Second, Tim Tebow gets people curious and/or angry about Christianity, because he acts on his beliefs:

In 2010, while still at the University of Florida (where he won the Heisman Trophy and helped the Gators to win two national championships), Mr. Tebow filmed a Super Bowl commercial for Focus on the Family, the mega-ministry known for its conservative political advocacy. The ad is about how Mr. Tebow’s mother was advised to abort her son following a placental abruption, but she refused and, well, now we have Tim Tebow.

The ad takes the softest possible approach to the subject and never uses the terms “abortion” or “pro-life,” but its intent was clear, and it generated controversy. Since then, feelings about Mr. Tebow have been a litmus test of political and social identity. If you think he’s destined to be a winner, you must be a naive evangelical. If you question his long-term chances as an NFL quarterback, you must hate people who love Jesus.

In another article, Tim Tebow is quite honest about his refusal to engage in sex before marriage.

Excerpt:

Tebow’s successful college football career and current position as Denver Bronco’s quarterback make him a manly-man in an everyday sense, but evangelical Christians say it’s his unashamed willingness to adhere to the moral teachings of his faith that make him a man in a religious sense.

Tebow, who told reporters that yes, he was a virgin and yes, he was waiting until marriage to have sex, has become an example of contemporary “biblical manhood,” a good guy, willing to speak out for Christianity and actually practice what he preaches.

The notion of biblical masculinity is based on a complementation view of gender roles, as described in Scripture, which positions men as head of the household. The leaders of the movement to restore biblical manhood say today’s men aren’t living according to that Christian call, and social and spiritual downfalls have caused them to be lazy and passive or overly authoritative. There’s a man crisis in society, they say, and the church needs to educate men on how to fulfill their responsibilities.

Consistent Christians have to be different like that. People think that none of us actually take these things seriously. But there are people out there like Tim, who understand what sex and love and marriage and parenting are really about, and have the self-control to try to do things as correctly as they can. And we need people to see that there is something different about evangelical Christians – we are the ones who take this stuff seriously. We are the ones who care about children’s need for a mother and a father and a stable marriage, and we advocate for chastity and traditional marriage so that vulnerable children get the stability and love they need as they develop.

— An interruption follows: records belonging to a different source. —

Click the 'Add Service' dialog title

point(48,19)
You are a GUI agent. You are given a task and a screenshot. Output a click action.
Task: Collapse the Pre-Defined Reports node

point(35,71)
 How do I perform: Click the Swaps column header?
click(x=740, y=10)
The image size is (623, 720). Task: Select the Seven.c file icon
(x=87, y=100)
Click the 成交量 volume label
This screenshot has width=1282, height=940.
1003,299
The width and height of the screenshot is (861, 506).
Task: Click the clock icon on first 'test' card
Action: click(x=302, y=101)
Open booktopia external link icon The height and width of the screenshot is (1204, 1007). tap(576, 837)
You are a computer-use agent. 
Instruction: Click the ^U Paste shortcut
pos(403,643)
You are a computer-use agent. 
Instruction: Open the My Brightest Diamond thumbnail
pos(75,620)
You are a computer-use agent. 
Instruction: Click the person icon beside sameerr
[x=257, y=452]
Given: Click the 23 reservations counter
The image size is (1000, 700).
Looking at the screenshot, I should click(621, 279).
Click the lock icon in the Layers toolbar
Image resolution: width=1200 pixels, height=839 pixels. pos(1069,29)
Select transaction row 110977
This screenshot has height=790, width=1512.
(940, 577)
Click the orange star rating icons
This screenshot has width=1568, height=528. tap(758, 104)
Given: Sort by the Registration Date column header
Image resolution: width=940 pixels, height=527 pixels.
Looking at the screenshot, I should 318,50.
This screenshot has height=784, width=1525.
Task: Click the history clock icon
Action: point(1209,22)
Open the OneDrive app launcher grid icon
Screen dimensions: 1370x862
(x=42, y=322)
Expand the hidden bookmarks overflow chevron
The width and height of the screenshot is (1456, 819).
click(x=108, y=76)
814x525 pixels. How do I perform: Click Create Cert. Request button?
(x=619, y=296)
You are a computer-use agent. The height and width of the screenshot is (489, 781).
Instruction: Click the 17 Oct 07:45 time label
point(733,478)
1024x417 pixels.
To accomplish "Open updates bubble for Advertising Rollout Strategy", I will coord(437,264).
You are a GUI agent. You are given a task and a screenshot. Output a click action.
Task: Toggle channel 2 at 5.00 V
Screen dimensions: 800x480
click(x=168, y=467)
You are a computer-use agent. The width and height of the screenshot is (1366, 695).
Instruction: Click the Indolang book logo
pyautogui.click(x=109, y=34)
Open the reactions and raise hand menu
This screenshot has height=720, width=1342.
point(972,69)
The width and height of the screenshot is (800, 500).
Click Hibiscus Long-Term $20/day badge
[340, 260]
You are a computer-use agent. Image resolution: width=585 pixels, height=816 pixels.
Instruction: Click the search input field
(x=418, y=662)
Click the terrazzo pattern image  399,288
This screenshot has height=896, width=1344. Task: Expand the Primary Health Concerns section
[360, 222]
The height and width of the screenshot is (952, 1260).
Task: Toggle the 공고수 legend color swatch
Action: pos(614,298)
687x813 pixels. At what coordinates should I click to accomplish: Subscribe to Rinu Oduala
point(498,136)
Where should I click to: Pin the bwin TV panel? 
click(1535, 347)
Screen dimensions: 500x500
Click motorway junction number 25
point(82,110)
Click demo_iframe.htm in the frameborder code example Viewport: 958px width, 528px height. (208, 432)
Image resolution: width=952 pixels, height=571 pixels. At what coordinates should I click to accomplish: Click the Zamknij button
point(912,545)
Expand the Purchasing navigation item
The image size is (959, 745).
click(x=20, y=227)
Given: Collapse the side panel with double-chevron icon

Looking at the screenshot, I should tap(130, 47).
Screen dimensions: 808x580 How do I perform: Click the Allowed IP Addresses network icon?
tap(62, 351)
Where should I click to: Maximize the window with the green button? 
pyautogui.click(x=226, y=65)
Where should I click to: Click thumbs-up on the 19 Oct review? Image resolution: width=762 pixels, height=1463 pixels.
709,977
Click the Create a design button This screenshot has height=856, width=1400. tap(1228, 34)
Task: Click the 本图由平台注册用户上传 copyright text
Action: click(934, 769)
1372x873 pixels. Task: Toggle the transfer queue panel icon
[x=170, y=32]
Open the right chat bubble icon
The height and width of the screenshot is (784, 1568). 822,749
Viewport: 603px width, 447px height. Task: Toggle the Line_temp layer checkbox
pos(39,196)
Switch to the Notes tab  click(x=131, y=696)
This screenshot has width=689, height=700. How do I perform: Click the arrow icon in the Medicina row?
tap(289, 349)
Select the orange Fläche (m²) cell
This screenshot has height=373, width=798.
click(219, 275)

But not everyone is going to respond to Tebow’s chastity, charity and pro-life activism with admiration and curiosity. Some will hate Tim and will want him to fail. The reason why people hate him is because people who are sinning, especially sexually, feel better when they think that “everyone is doing it”. In fact, that’s exactly why the left tries so hard to sexualize children, to give them condoms, and to have Christians pay for their abortions and recognize gay marriages. The anti-Christians don’t want to believe that anyone is out there trying to be good. They feel that if they could just bring everyone like Tebow down to their level, then all the evil that they are doing will be OK. What would be great, they think, is if people like Tebow could celebrate their sinful choices so that they would feel better about them.

The Bible actually talks about this in Romans 1, where the Bible explains that sinful people know about the moral law but “they not only continue to do these very things but also approve of those who practice them.” They want Tim Tebow to approve of their sinfulness and selfishness, and by choosing to go a different way, he is disapproving of their choices, and they don’t like that. They oppose the idea that there is any purpose to sexuality other than feeling good. They don’t want anyone to impose rules on their pursuit of pleasure. And they don’t want anyone to tell them that what they are doing is wrong. I am not advocating coercing anyone to be moral, but I do think that people like Tim Tebow should be free to be chaste, and free to express his views on what he thinks is moral when it comes to sex and abortion.